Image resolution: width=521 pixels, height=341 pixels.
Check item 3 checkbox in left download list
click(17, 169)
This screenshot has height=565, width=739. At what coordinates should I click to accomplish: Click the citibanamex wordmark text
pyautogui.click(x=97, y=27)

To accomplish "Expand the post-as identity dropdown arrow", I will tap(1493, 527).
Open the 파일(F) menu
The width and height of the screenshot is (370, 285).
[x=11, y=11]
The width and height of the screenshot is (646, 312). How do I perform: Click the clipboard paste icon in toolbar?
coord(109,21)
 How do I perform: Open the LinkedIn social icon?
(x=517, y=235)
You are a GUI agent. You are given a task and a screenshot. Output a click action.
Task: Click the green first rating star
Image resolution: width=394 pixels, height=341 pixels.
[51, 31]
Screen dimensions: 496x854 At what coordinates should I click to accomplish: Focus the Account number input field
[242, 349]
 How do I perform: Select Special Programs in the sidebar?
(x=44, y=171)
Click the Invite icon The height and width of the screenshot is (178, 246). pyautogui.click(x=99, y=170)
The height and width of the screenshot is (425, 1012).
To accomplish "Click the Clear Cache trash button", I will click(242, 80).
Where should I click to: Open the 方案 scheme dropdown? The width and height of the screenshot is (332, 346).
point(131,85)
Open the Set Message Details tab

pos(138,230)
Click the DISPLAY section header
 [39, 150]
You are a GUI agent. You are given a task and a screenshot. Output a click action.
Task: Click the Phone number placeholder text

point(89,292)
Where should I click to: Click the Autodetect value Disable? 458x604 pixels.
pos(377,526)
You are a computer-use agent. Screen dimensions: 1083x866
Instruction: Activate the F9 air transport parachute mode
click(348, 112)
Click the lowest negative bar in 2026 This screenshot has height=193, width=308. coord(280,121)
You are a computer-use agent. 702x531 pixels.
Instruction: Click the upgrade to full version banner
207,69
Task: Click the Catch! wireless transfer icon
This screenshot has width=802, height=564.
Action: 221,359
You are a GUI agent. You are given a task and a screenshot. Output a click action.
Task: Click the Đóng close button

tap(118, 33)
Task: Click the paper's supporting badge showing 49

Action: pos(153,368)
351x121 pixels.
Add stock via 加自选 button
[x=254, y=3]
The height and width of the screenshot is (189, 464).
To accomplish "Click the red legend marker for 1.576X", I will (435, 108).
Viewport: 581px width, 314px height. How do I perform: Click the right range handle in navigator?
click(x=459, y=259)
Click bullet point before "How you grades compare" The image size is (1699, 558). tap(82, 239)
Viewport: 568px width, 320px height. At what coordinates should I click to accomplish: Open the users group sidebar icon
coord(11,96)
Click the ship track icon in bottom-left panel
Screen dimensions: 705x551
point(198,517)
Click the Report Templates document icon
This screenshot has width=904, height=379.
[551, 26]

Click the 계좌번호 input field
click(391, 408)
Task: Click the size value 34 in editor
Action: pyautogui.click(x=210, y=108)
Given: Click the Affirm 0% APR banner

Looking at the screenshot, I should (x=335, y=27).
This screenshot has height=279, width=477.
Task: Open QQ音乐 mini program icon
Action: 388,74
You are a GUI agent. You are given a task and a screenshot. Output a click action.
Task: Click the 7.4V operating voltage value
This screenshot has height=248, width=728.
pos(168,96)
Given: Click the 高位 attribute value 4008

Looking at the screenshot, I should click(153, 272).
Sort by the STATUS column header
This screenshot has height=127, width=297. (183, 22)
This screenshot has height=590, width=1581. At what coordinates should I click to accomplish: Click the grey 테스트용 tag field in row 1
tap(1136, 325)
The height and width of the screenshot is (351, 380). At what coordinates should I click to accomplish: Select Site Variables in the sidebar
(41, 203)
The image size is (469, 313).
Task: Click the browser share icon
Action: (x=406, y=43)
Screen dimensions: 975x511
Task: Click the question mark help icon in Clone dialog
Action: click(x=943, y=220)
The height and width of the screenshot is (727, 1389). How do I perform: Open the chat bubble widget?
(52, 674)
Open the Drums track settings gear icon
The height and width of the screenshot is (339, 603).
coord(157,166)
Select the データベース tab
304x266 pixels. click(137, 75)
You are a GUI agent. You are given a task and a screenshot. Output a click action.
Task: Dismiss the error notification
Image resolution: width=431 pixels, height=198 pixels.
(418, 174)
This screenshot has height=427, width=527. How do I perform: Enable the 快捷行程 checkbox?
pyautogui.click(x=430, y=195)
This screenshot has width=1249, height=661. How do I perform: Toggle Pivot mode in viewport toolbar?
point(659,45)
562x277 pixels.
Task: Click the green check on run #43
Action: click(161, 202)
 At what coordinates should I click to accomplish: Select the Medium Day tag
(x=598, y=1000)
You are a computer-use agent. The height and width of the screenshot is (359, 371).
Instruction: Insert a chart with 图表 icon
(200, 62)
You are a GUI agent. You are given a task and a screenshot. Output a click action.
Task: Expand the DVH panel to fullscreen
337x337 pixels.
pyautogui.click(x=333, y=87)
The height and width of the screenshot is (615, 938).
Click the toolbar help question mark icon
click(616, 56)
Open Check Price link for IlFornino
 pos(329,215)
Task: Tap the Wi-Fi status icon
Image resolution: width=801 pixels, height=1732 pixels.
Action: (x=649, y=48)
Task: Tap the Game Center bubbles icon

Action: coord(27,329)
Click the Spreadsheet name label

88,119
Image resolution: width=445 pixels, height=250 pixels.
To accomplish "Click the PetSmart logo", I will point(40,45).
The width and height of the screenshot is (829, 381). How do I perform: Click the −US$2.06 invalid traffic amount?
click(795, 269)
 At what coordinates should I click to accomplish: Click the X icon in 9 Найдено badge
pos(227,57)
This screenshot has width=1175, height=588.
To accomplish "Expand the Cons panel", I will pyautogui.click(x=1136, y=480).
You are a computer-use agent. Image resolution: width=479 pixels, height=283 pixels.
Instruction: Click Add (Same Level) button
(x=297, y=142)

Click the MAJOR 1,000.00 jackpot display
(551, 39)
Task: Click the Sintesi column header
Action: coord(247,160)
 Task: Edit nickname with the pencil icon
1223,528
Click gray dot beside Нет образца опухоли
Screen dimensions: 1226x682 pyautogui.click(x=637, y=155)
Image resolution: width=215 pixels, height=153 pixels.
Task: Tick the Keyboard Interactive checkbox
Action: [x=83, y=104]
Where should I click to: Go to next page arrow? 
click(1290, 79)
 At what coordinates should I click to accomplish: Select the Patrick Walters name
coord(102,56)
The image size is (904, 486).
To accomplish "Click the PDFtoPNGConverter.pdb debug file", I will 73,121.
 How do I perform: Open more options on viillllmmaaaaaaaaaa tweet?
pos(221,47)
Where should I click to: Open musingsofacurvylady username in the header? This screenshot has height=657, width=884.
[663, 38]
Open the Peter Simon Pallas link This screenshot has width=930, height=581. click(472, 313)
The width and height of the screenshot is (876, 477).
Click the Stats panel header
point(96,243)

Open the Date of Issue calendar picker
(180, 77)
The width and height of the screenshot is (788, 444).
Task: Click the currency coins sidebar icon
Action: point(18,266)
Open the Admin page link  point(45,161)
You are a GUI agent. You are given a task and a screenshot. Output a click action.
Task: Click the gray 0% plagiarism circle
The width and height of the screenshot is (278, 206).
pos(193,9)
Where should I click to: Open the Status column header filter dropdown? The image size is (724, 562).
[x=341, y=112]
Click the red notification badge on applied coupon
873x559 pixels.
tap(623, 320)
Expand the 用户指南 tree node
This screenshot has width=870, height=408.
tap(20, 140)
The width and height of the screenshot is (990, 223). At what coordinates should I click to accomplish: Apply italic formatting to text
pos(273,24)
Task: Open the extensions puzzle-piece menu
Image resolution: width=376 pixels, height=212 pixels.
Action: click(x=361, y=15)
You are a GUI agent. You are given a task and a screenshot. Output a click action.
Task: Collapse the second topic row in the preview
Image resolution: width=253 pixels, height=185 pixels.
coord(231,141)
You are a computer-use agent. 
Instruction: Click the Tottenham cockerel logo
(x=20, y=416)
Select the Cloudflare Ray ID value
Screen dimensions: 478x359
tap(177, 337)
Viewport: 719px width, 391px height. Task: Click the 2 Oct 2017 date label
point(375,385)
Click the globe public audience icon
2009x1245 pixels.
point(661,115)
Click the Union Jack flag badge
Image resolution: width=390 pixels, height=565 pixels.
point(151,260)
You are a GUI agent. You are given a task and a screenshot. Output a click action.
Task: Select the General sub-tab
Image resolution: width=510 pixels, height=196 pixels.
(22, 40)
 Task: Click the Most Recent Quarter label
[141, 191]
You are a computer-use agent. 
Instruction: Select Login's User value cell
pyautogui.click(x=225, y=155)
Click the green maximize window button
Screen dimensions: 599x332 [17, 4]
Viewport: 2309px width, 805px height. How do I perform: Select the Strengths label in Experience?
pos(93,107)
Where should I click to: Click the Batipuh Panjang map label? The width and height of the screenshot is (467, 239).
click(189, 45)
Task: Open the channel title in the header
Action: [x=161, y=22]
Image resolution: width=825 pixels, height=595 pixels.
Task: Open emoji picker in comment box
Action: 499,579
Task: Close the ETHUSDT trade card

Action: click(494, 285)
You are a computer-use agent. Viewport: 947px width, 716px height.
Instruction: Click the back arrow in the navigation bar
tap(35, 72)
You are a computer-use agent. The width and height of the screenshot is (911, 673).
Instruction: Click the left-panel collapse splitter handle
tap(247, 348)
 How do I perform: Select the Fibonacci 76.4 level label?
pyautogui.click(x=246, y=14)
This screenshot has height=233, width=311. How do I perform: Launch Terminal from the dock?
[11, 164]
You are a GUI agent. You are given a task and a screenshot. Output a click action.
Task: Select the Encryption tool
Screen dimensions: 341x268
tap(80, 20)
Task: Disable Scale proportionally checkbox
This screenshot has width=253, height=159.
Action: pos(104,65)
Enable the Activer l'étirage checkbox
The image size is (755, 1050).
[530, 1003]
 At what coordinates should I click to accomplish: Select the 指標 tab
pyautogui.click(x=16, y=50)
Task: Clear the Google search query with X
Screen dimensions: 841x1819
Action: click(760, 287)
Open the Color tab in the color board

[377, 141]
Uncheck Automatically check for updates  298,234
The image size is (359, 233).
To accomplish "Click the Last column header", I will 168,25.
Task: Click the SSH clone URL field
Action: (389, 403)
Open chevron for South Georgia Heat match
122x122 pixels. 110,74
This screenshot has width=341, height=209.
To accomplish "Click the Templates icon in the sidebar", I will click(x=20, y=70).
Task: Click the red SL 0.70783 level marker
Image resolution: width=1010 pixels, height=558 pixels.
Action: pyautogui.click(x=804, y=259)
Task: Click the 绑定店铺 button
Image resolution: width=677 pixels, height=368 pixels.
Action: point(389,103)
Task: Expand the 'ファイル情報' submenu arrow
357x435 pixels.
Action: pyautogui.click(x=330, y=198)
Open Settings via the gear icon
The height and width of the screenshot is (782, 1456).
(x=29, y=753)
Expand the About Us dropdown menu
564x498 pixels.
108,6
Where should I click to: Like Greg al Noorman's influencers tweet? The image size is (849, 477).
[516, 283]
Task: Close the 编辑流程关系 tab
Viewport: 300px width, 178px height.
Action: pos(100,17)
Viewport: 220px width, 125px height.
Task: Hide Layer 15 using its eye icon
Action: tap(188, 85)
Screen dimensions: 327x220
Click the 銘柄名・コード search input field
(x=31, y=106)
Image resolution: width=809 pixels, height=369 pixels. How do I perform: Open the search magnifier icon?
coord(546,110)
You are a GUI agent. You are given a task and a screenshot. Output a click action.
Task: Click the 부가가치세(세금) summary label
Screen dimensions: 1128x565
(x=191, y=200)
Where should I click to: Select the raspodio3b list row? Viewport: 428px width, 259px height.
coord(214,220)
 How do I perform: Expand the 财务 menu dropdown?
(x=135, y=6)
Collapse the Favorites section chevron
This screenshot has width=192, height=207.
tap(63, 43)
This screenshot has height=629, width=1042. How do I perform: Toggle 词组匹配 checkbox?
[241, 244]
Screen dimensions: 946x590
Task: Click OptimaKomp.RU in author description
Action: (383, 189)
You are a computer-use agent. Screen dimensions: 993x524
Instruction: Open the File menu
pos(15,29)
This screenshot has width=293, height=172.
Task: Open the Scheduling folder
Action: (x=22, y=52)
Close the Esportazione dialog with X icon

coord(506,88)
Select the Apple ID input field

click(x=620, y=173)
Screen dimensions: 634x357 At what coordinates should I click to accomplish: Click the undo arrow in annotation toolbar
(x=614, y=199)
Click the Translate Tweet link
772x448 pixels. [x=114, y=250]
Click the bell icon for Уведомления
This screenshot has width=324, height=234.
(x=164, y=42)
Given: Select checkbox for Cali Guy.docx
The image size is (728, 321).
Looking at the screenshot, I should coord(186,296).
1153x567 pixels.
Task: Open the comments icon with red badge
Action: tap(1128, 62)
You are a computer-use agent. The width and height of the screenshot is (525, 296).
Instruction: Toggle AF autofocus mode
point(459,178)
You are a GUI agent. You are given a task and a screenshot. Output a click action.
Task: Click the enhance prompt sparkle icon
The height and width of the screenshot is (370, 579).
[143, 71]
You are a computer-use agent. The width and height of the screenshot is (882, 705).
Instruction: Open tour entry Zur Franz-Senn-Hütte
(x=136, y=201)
□ □ □ □
-- WORK INSTRUCTION --
For the string "marker", show each line of the listing where it appears.

-- SOLUTION TO THIS TASK --
To accomplish "Click the red legend marker for 1.576X", I will (435, 108).
Task: Click the red SL 0.70783 level marker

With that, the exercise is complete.